[Stored data entries]

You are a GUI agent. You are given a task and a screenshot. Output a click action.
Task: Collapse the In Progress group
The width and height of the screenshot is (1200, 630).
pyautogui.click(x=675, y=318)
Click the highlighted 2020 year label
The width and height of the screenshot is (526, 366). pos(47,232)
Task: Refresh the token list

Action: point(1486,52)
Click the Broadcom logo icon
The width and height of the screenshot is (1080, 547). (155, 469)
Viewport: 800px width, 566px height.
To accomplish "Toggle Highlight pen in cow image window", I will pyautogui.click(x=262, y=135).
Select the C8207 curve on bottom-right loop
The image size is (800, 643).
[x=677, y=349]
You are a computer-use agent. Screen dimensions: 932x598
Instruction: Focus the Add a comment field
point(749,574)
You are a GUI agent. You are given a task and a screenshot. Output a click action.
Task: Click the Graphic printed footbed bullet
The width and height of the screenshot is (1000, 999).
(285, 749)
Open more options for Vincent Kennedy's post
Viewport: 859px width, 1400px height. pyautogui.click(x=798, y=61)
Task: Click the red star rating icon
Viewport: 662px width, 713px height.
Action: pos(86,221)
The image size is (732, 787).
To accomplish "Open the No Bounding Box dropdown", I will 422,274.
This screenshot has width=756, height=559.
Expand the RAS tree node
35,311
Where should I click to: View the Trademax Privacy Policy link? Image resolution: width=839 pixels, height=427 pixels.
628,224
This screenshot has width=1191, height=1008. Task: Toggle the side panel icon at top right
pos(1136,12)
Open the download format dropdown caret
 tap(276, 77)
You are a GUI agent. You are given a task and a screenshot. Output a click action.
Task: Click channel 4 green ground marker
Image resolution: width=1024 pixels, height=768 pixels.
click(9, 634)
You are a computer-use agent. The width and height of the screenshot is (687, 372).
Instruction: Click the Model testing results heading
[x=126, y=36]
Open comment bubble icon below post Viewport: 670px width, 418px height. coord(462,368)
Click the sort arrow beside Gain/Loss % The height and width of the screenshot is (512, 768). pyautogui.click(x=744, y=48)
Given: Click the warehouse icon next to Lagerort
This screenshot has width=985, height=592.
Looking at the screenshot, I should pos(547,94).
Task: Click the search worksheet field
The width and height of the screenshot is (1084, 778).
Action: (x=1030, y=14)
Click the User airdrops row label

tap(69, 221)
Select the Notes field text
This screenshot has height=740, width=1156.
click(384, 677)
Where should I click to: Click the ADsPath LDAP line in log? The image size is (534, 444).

- Try it:
An exact copy of every entry above is the expected answer.

- Exercise response:
You are a GUI agent. You are given a task and a screenshot. Output a click action.
Task: Collapse the In Progress group
The width and height of the screenshot is (1200, 630).
pyautogui.click(x=675, y=318)
Click the highlighted 2020 year label
The width and height of the screenshot is (526, 366). pos(47,232)
Task: Refresh the token list

Action: point(1486,52)
Click the Broadcom logo icon
The width and height of the screenshot is (1080, 547). (155, 469)
Viewport: 800px width, 566px height.
To accomplish "Toggle Highlight pen in cow image window", I will pyautogui.click(x=262, y=135).
Select the C8207 curve on bottom-right loop
The image size is (800, 643).
[x=677, y=349]
You are a computer-use agent. Screen dimensions: 932x598
Instruction: Focus the Add a comment field
point(749,574)
You are a GUI agent. You are given a task and a screenshot. Output a click action.
Task: Click the Graphic printed footbed bullet
The width and height of the screenshot is (1000, 999).
(285, 749)
Open more options for Vincent Kennedy's post
Viewport: 859px width, 1400px height. pyautogui.click(x=798, y=61)
Task: Click the red star rating icon
Viewport: 662px width, 713px height.
Action: pos(86,221)
The image size is (732, 787).
To accomplish "Open the No Bounding Box dropdown", I will 422,274.
This screenshot has width=756, height=559.
Expand the RAS tree node
35,311
Where should I click to: View the Trademax Privacy Policy link? Image resolution: width=839 pixels, height=427 pixels.
628,224
This screenshot has width=1191, height=1008. Task: Toggle the side panel icon at top right
pos(1136,12)
Open the download format dropdown caret
 tap(276, 77)
You are a GUI agent. You are given a task and a screenshot. Output a click action.
Task: Click channel 4 green ground marker
Image resolution: width=1024 pixels, height=768 pixels.
click(9, 634)
You are a computer-use agent. The width and height of the screenshot is (687, 372).
Instruction: Click the Model testing results heading
[x=126, y=36]
Open comment bubble icon below post Viewport: 670px width, 418px height. coord(462,368)
Click the sort arrow beside Gain/Loss % The height and width of the screenshot is (512, 768). pyautogui.click(x=744, y=48)
Given: Click the warehouse icon next to Lagerort
This screenshot has width=985, height=592.
Looking at the screenshot, I should pos(547,94).
Task: Click the search worksheet field
The width and height of the screenshot is (1084, 778).
Action: (x=1030, y=14)
Click the User airdrops row label

tap(69, 221)
Select the Notes field text
This screenshot has height=740, width=1156.
click(384, 677)
Where should I click to: Click the ADsPath LDAP line in log? The image size is (534, 444).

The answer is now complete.